In 2017, Christie’s auctioned the most expensive painting in history. It was “Salvatore Mundi,” attributed to Leonardo da Vinci, and fetched four hundred and fifty million dollars. The term “attributed” is the key here: the controversy of its authorship has accompanied the work since its identification ten years before that auction. There is even a documentary about its history. The fact is that scandals over forgeries or inaccurate attributions of works of art are the order of the day in the art circuits. However, artificial intelligence may make it easier for the experts in charge of stamping them with the seal of authenticity.
The new tool is a development of Case Western Reserve University in the U.S., which surprised the researchers themselves with its accuracy. The tests compared the work of four artists and identified their authorship with a 95% accuracy. The creators of this artificial intelligence technology point out that the system can identify a kind of “fingerprint” of the artist that goes unnoticed by the human eye. Another analogy would be that of a person’s unique handwriting transferred to the strokes of a paintbrush. But how does it work?
3D topography: a new way of interpreting art
One of the keys lies in the fact that neural networks do not limit themselves to analyzing the shape of the brushstrokes. The research, published in the journal Heritage Science, explains that the starting point is the 3D scanning of the painting. The device used to achieve this is known as a chromatic confocal profilometer. This machine uses light and color to detect the subtlest textures.
Thus, once this 3D map is obtained, the artificial intelligence system compares the different reliefs of each work, including the depressions and elevations of the oil used. In addition, the examination looks for almost microscopic patterns, with roughly the diameter of a single paintbrush bristle.
The researchers point out that, unlike previous AI systems, neither the whole work nor the subject matter is recognized. What is studied are small areas ranging from millimeters to centimeters in extent. Once the software has been trained, a small area of a painting is enough to identify the author.
In addition to helping to recognize forgeries or establishing authors, this innovative technology makes it possible to check which parts of the same work correspond to an author. This is a problem that arises primarily in classical works such as those of Velázquez and other painters who relied on the help of collaborators to finish the most tedious parts of a painting. Sometimes this practice blurs the authorship of the work.
Thus, some paintings attributed to an artist have later come to be considered works by his school or his assistants. And vice versa: recently, a painting attributed to the school of Van Dyck turned out to be a work by the renowned Dutch painter. In fact, in “Salvatore Mundi” itself, part of the debate revolves around the possibility that a large part of the painting is the work of Bernardo Luini, Da Vinci’s assistant.

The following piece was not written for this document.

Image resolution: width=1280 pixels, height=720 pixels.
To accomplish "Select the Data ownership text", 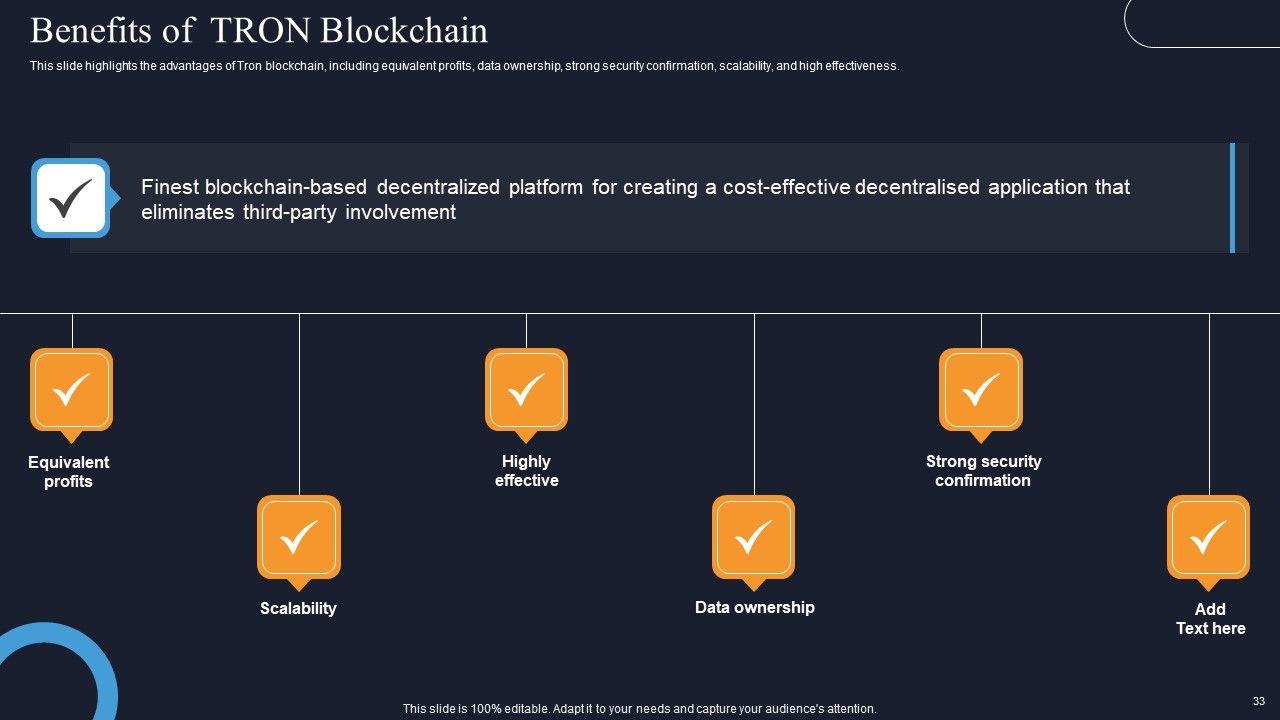I will 754,607.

Artificial intelligence: from identification to artistic creation
Artificial intelligence in the art world is not limited to pictorial analysis but is beginning to show certain skills in the creative space too. In 2018 Christie’s auctioned the first painting created by artificial intelligence. The “Portrait of Edmond De Belamy” was sold for more than four hundred thousand dollars, although the sum did not go to the AI but to a French art collective that goes by the name of Obvious.
One of the artists delving into the possibilities of AI applied to art is Refik Anadol. In his case, instead of creating simple paintings, the artist has opted for spectacular art installations. He uses big data and machine learning algorithms to create animations that visualize complex databases. In this way, each point that appears and moves corresponds to a data entry. Anadol tries to answer a question: can data become a pigment?
Moreover, in line with this type of creation, the so-called “generative art” has begun to proliferate in recent years. In the heat of NFTs and blockchain technology, numerous artists use algorithms to create series of digital works. Who is the author? The AI programmer? The artist who creates the settings? Not even Isaac Asimov, who coined the famous laws of robotics, could foresee that one day technology would also question the concept of artistic authorship.